### The task
Read the records below and copy each line that contains "computer".

### Stored records
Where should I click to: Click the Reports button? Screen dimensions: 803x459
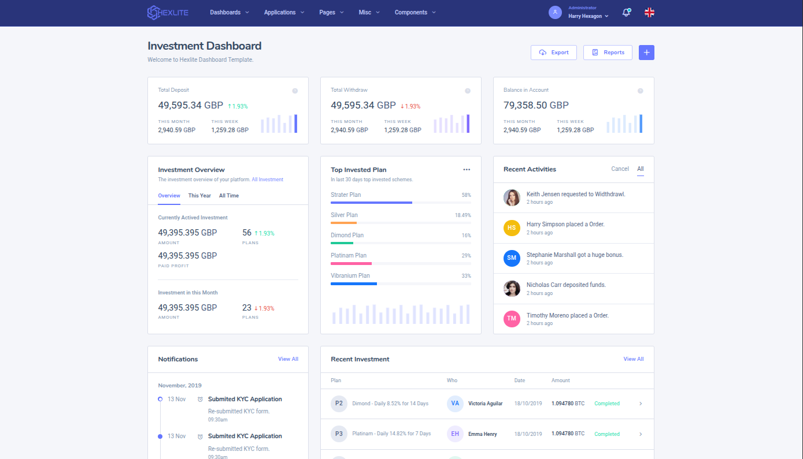coord(608,53)
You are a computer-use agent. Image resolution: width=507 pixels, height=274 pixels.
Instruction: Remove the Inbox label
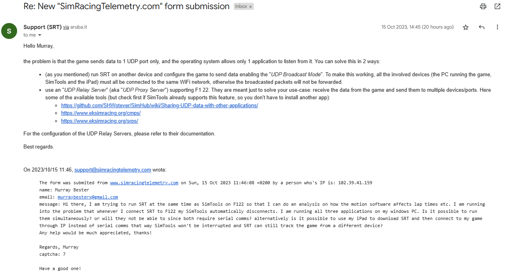click(x=251, y=7)
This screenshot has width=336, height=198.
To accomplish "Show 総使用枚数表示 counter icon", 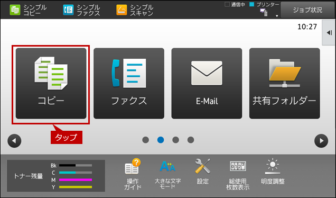I will click(238, 175).
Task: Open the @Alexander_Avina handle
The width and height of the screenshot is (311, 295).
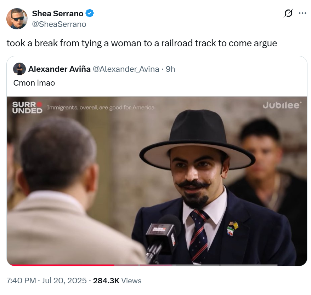Action: 126,69
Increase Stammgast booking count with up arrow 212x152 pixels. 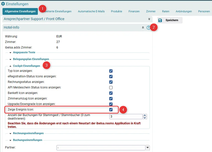145,115
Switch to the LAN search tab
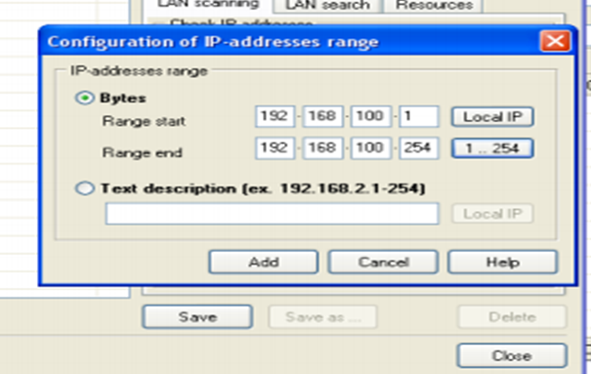The height and width of the screenshot is (374, 591). (x=327, y=5)
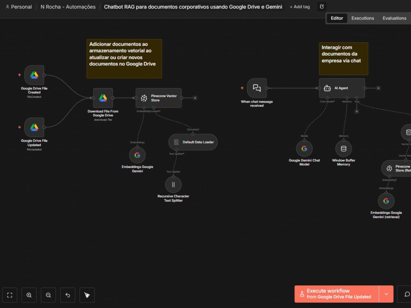Open the Window Buffer Memory node

344,149
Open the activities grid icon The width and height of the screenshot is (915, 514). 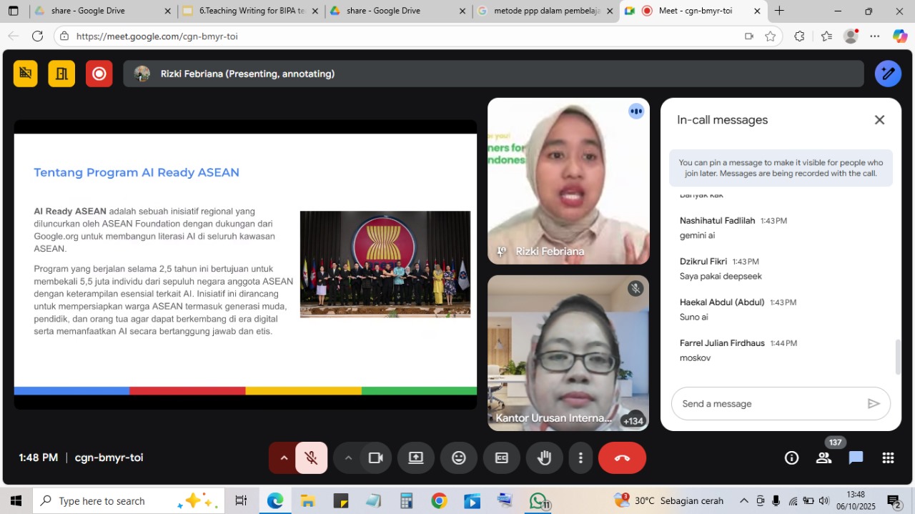coord(888,458)
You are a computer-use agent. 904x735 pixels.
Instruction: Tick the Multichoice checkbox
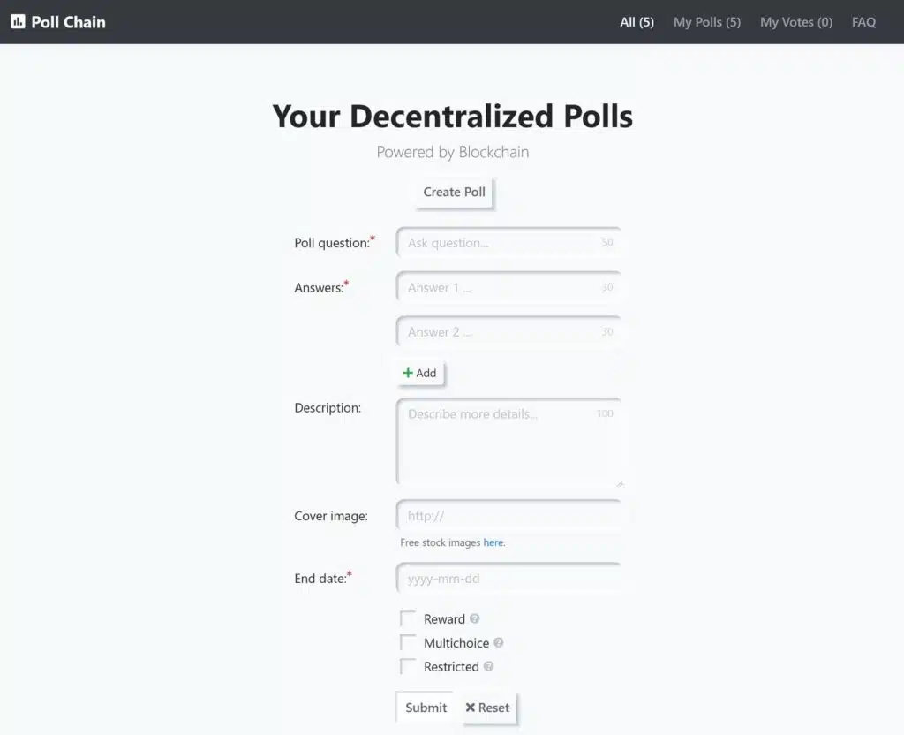point(408,643)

### Solution to the problem
You are a computer-use agent. Image resolution: width=507 pixels, height=274 pixels.
You are a computer-use agent. 904x735 pixels.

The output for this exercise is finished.